Hillside walk, 30 May 2016
The hillsides are looking dry. Almost all of the annual mustards and grasses are dead. Flowers that for me symbolize the peak of spring have gone, such as the California primrose (Eulobus californicus) and California bluebells (Phacelia minor). Today on the north hillside there was not even a single rattlesnake weed (Chamaesyce sp.) with flowers, which is most unusual.
Despite the dry appearance, some plants are at their peak of bloom, such as clustered tarplant (Deinandra fasciculata), leafy California buckwheat (Eriogonum fasciculatum ssp. foliolosum), toyon (Heteromeles arbutifolia), and California everlasting (Pseudognaphalium californicum). The latter is highly noticeable in many places with its brilliant white flowers. Today we also have the peak blooming of chaparral yucca (Hesperoyucca whipplei), with six on the north hillside, three in Canyon 5, three on the west hillside, and one on the south hillside.
At the foot of that south hillside yucca is today's big surprise, a single plant of Plummer's mariposa lily (Calochortus plummerae) with one large open flower and eight buds. Amazingly, it's located on the south hillside, less than five minutes walk from our back door.
Another surprise, but of a different kind, was to find four o'clock (Mirabilis laevis var. crassifolia) with occasional flowers, sometimes a single bloom on an otherwise dead-looking plant.

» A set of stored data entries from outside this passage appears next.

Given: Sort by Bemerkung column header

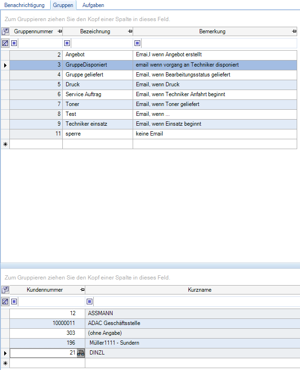Looking at the screenshot, I should pos(211,31).
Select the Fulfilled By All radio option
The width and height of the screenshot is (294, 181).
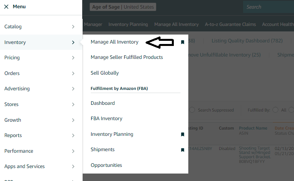click(275, 110)
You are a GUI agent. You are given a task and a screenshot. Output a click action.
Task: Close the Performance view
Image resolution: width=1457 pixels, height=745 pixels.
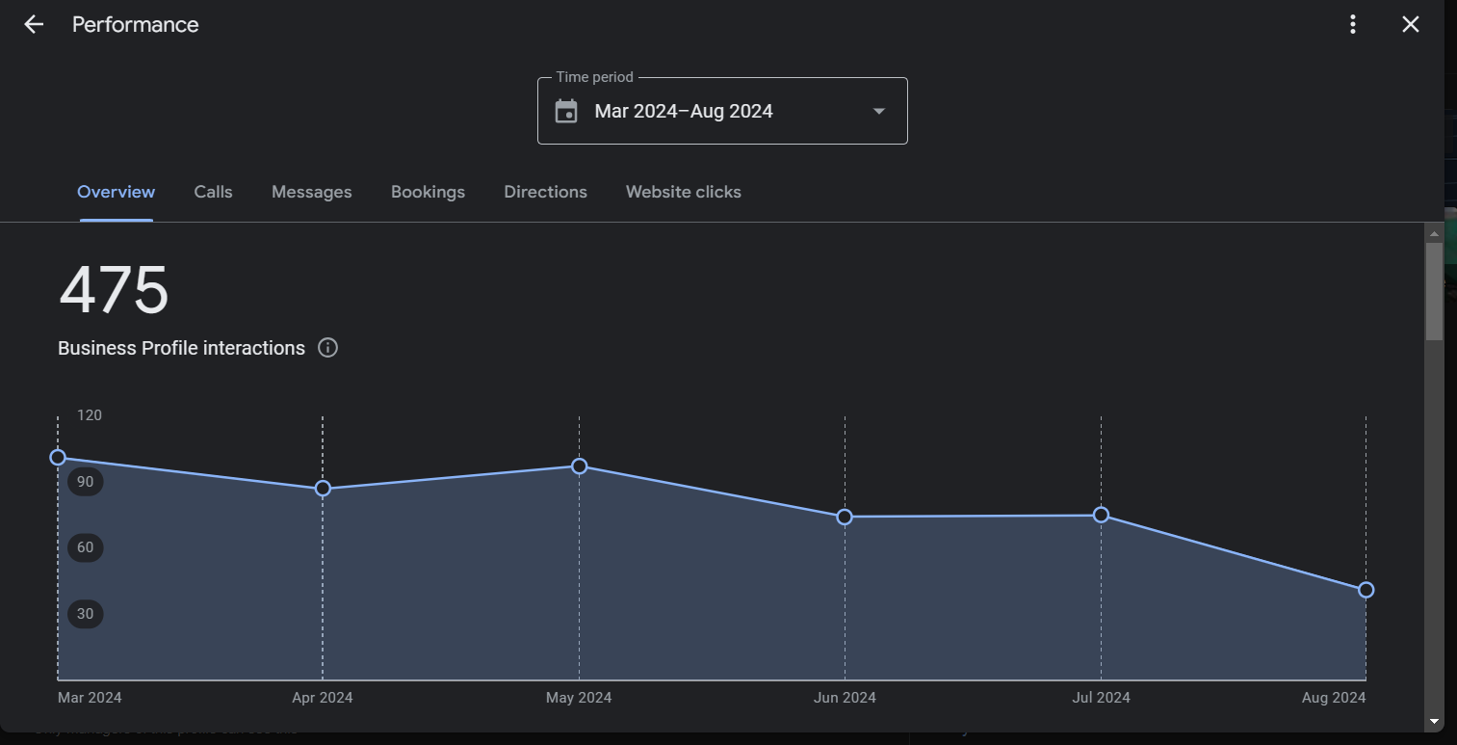[x=1410, y=24]
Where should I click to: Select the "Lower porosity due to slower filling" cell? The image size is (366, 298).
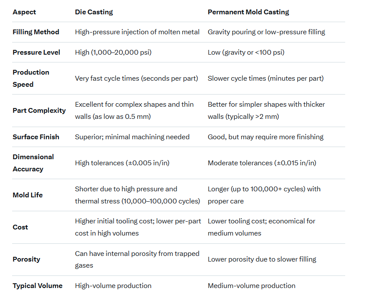point(262,259)
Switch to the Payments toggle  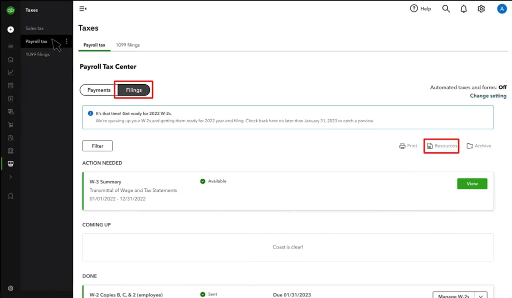99,90
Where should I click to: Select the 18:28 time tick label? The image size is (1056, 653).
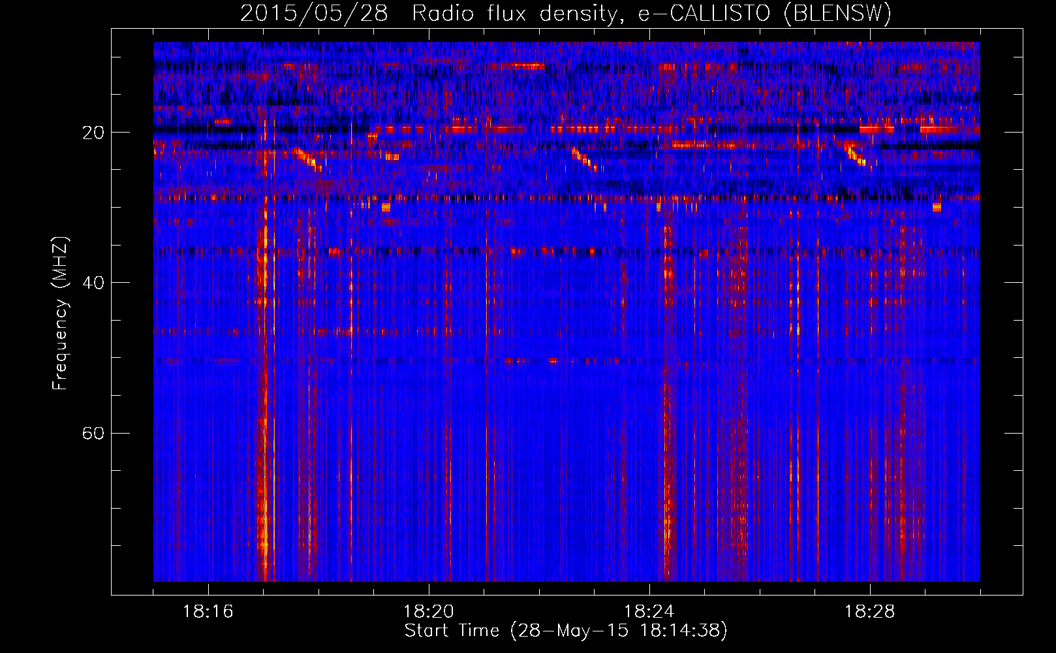tap(869, 612)

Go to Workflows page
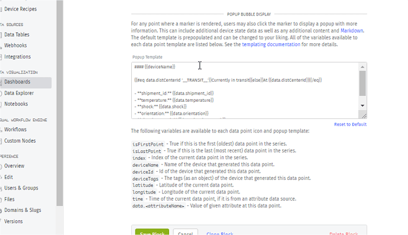pos(15,130)
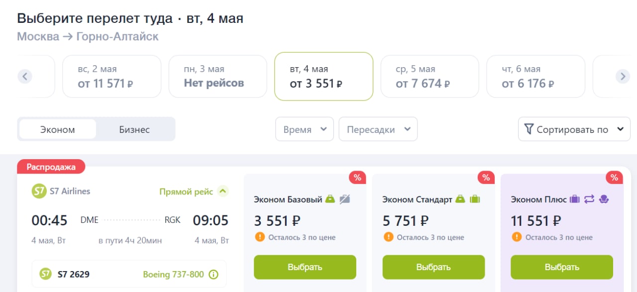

As occurred last year, I've been watching the branching phacelia (Phacelia ramosissima) in Canyon 5, and at last it has flowers. (There is also one of these plants just outside out house fence, in high bloom.) Another plant that I watch repeated until it blooms is the sacapellote (Acourtia microcephala). Today it has flowers almost out in many locations. It has actual flowers in just one location on the north hillside.